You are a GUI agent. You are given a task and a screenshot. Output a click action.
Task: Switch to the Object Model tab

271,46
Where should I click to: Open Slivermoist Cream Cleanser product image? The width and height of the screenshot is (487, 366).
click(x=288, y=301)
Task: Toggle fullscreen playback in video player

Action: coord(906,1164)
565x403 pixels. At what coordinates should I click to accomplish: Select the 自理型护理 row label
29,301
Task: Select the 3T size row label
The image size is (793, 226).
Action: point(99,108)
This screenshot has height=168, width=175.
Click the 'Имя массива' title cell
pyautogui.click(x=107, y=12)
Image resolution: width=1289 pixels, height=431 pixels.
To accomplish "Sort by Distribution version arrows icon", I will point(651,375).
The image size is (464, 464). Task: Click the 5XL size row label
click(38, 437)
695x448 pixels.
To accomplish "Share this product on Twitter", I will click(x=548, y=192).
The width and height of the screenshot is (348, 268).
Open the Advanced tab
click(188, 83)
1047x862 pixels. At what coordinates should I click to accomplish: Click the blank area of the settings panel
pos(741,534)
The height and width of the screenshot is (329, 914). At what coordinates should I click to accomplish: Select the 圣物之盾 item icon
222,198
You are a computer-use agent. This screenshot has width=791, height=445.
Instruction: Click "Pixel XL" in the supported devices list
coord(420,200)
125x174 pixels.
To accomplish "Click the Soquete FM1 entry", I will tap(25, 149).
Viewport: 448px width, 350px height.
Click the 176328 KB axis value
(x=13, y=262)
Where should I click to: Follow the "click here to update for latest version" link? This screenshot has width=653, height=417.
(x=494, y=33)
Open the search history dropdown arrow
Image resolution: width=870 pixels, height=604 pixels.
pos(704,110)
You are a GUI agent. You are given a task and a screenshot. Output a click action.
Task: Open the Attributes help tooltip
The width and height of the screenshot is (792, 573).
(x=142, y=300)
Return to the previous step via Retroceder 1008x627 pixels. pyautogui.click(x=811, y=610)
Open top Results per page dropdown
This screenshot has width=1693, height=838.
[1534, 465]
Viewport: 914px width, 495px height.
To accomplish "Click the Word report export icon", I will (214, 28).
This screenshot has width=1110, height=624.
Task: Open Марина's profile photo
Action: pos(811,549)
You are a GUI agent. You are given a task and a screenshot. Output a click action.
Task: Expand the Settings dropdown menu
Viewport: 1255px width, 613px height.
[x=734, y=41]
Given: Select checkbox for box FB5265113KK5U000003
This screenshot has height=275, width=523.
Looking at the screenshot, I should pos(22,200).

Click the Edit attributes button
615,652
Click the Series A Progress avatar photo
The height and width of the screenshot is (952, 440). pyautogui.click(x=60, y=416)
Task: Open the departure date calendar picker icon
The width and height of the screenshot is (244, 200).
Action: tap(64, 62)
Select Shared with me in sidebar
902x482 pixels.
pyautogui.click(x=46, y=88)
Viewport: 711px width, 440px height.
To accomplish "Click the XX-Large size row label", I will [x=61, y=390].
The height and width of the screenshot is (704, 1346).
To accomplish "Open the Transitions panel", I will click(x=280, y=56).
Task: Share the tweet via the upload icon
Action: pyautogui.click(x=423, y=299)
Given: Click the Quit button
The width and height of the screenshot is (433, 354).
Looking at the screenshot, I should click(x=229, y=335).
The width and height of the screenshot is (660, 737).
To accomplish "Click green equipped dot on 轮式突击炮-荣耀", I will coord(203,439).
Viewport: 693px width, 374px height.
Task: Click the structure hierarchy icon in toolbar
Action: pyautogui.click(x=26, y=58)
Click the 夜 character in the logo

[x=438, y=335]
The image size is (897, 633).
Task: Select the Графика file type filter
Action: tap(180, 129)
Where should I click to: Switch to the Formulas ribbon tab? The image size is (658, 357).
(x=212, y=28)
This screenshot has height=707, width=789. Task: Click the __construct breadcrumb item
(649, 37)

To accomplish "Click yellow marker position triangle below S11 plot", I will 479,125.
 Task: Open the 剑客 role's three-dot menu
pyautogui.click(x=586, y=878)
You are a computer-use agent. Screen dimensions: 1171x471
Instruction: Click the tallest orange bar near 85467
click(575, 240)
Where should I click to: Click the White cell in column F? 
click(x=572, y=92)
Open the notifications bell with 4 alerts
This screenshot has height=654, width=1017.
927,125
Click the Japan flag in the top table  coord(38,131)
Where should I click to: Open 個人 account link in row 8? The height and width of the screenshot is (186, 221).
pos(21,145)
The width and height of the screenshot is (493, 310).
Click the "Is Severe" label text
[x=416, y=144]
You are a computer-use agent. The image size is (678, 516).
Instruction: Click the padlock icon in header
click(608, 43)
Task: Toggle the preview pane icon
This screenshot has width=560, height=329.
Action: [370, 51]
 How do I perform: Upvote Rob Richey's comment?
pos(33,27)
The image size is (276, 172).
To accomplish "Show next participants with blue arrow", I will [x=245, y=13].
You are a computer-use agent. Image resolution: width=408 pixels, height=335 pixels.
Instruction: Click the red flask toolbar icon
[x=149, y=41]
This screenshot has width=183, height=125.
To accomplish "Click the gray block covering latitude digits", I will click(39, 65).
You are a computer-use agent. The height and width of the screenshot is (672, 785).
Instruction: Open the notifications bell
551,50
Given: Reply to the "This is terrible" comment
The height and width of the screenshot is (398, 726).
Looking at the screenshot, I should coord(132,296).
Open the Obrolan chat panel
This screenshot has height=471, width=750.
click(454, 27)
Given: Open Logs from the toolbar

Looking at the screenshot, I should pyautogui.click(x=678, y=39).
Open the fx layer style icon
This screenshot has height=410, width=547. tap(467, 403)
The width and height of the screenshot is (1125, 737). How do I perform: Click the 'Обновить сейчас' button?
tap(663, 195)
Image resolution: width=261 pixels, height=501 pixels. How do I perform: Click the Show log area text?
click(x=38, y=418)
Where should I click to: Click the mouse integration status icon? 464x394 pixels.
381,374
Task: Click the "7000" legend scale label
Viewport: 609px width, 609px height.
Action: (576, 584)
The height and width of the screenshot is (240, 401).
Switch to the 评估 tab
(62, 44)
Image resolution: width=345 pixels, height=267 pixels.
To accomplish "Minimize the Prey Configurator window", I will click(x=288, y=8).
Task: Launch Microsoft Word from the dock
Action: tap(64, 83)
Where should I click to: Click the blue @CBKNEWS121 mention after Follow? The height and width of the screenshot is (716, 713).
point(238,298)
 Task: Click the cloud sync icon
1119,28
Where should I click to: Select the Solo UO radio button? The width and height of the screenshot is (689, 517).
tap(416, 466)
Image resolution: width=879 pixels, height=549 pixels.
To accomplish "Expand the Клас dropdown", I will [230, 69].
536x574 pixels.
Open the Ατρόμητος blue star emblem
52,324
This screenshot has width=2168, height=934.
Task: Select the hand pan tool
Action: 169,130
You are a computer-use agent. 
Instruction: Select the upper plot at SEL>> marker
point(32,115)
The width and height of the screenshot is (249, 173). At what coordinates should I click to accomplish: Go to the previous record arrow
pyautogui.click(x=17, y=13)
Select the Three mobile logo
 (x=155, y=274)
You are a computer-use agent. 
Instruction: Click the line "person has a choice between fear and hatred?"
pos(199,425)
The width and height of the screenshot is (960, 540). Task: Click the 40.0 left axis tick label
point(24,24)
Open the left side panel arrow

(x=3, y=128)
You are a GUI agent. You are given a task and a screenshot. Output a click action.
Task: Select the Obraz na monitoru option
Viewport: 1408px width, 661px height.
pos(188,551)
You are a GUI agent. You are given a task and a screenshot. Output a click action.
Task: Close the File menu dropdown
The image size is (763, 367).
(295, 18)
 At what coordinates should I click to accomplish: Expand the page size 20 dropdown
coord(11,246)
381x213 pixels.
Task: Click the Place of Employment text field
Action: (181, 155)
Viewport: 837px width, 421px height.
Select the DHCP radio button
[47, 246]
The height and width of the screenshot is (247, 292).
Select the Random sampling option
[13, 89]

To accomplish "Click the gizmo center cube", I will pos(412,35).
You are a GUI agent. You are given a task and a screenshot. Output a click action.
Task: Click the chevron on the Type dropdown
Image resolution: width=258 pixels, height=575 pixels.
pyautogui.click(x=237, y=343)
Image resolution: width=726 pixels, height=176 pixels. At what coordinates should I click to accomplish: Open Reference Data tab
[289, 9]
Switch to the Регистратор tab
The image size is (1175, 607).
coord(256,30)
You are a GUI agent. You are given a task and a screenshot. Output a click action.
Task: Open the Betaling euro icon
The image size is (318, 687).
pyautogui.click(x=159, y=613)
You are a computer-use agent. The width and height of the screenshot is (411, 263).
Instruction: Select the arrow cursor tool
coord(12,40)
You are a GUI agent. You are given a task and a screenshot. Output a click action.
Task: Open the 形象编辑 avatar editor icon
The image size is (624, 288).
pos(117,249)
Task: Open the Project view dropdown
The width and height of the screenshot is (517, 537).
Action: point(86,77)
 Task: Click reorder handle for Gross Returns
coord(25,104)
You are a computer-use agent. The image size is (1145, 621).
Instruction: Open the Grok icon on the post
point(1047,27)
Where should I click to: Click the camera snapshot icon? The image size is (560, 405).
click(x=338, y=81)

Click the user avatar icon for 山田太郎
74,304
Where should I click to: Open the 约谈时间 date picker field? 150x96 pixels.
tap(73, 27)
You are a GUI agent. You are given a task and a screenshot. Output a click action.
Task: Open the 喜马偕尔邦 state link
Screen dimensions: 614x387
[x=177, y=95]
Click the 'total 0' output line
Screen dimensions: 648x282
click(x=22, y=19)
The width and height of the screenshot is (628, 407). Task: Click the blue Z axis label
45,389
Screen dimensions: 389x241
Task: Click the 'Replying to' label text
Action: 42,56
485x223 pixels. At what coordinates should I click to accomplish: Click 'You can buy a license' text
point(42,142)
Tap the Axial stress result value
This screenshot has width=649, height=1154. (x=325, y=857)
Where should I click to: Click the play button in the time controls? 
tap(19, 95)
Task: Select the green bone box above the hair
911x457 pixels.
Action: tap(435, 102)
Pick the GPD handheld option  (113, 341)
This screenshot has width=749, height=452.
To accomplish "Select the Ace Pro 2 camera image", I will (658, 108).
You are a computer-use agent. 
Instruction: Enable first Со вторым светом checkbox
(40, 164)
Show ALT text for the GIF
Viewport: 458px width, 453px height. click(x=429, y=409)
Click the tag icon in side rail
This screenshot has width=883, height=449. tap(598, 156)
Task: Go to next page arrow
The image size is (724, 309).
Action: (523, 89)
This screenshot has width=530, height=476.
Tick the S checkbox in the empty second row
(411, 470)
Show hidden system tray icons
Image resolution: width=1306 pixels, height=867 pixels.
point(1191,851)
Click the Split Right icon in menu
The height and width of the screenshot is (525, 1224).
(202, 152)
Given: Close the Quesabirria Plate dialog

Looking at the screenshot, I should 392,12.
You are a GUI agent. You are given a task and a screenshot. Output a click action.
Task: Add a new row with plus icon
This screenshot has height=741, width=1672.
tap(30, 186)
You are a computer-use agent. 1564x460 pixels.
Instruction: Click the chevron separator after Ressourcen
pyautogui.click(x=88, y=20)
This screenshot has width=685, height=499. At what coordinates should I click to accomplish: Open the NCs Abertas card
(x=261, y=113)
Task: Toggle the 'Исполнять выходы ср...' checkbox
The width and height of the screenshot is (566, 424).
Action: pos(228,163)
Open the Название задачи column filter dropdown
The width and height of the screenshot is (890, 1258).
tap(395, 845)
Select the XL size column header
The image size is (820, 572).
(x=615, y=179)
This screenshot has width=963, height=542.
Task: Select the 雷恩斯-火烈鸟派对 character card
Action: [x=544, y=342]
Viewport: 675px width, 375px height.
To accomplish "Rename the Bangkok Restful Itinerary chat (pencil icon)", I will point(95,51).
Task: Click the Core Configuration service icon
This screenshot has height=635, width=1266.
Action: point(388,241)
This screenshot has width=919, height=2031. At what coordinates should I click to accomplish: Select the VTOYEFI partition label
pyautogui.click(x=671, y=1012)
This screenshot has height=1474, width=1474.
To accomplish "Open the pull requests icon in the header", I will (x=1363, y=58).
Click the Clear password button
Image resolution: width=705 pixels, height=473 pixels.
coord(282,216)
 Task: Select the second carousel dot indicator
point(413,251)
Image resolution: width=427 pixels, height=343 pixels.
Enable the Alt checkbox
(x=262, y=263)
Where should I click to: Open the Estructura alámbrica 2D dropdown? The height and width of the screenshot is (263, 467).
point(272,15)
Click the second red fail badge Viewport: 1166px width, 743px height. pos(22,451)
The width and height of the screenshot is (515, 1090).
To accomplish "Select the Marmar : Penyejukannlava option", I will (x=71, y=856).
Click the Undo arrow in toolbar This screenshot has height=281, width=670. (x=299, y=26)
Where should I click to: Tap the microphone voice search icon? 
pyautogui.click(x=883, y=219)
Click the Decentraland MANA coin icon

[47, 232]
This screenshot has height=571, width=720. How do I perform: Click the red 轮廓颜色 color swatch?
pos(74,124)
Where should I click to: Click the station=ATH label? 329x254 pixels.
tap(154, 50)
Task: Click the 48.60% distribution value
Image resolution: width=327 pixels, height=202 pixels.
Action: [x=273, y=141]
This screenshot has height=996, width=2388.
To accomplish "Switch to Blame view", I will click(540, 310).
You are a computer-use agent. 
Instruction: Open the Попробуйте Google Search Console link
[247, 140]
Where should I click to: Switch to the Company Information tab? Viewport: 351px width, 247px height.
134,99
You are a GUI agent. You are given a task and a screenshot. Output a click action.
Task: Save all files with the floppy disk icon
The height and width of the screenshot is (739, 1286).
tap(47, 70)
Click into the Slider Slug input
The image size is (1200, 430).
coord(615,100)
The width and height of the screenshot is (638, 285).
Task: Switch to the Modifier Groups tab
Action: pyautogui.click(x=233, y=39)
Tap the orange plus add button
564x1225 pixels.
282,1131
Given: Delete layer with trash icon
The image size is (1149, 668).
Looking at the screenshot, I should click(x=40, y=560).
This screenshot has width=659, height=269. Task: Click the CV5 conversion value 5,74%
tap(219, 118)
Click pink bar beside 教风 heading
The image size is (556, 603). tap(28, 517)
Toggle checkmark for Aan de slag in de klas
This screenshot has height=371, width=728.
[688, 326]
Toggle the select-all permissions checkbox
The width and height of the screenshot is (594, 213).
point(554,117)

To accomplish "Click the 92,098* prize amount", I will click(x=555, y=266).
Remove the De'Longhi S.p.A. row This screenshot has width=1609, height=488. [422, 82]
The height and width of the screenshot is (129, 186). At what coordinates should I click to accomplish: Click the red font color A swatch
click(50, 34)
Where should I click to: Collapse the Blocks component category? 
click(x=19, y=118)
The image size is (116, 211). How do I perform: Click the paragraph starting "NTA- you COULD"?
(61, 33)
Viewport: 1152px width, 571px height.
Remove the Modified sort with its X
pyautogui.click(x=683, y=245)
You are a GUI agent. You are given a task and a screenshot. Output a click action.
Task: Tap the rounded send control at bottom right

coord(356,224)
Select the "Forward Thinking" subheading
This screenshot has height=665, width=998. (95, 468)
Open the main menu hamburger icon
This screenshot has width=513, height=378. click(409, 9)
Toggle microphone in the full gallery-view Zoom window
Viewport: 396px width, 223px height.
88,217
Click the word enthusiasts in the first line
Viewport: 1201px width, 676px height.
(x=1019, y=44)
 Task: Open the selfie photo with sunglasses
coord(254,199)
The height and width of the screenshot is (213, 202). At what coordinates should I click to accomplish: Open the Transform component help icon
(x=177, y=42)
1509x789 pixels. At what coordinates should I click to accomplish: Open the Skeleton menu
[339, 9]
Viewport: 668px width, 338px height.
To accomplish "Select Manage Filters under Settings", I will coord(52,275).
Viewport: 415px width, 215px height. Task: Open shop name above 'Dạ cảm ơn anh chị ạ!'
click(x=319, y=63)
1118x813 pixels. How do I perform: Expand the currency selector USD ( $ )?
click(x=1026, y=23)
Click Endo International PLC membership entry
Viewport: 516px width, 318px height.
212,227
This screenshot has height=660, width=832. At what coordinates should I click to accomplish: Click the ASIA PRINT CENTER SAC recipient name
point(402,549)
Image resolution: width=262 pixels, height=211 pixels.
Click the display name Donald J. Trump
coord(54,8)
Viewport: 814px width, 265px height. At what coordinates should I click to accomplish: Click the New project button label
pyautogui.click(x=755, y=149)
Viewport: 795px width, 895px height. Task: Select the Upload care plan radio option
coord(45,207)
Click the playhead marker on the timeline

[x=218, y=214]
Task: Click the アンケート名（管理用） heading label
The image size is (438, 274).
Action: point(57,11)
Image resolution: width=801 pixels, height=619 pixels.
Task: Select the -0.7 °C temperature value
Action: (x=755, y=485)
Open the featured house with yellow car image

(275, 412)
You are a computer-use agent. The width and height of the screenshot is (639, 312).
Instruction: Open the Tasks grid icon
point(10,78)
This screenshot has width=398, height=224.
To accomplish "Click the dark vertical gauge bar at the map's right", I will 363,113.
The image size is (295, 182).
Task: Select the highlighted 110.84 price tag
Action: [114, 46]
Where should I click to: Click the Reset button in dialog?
__________________________________________________
*Brief*
Copy out precisely the lines from the line with "The image size is (276, 172)." to the line with "Image resolution: width=345" in the material above, including those two lines and omitting all the rest.

*Problem solution*
The image size is (276, 172).
To accomplish "Show next participants with blue arrow", I will [x=245, y=13].
You are a computer-use agent. Image resolution: width=408 pixels, height=335 pixels.
Instruction: Click the red flask toolbar icon
[x=149, y=41]
This screenshot has width=183, height=125.
To accomplish "Click the gray block covering latitude digits", I will click(39, 65).
You are a computer-use agent. The height and width of the screenshot is (672, 785).
Instruction: Open the notifications bell
551,50
Given: Reply to the "This is terrible" comment
The height and width of the screenshot is (398, 726).
Looking at the screenshot, I should coord(132,296).
Open the Obrolan chat panel
This screenshot has height=471, width=750.
click(454, 27)
Given: Open Logs from the toolbar

Looking at the screenshot, I should pyautogui.click(x=678, y=39).
Open the fx layer style icon
This screenshot has height=410, width=547. tap(467, 403)
The width and height of the screenshot is (1125, 737). How do I perform: Click the 'Обновить сейчас' button?
tap(663, 195)
Image resolution: width=261 pixels, height=501 pixels. How do I perform: Click the Show log area text?
click(x=38, y=418)
Where should I click to: Click the mouse integration status icon? 464x394 pixels.
381,374
Task: Click the "7000" legend scale label
Viewport: 609px width, 609px height.
Action: (576, 584)
The height and width of the screenshot is (240, 401).
Switch to the 评估 tab
(62, 44)
Image resolution: width=345 pixels, height=267 pixels.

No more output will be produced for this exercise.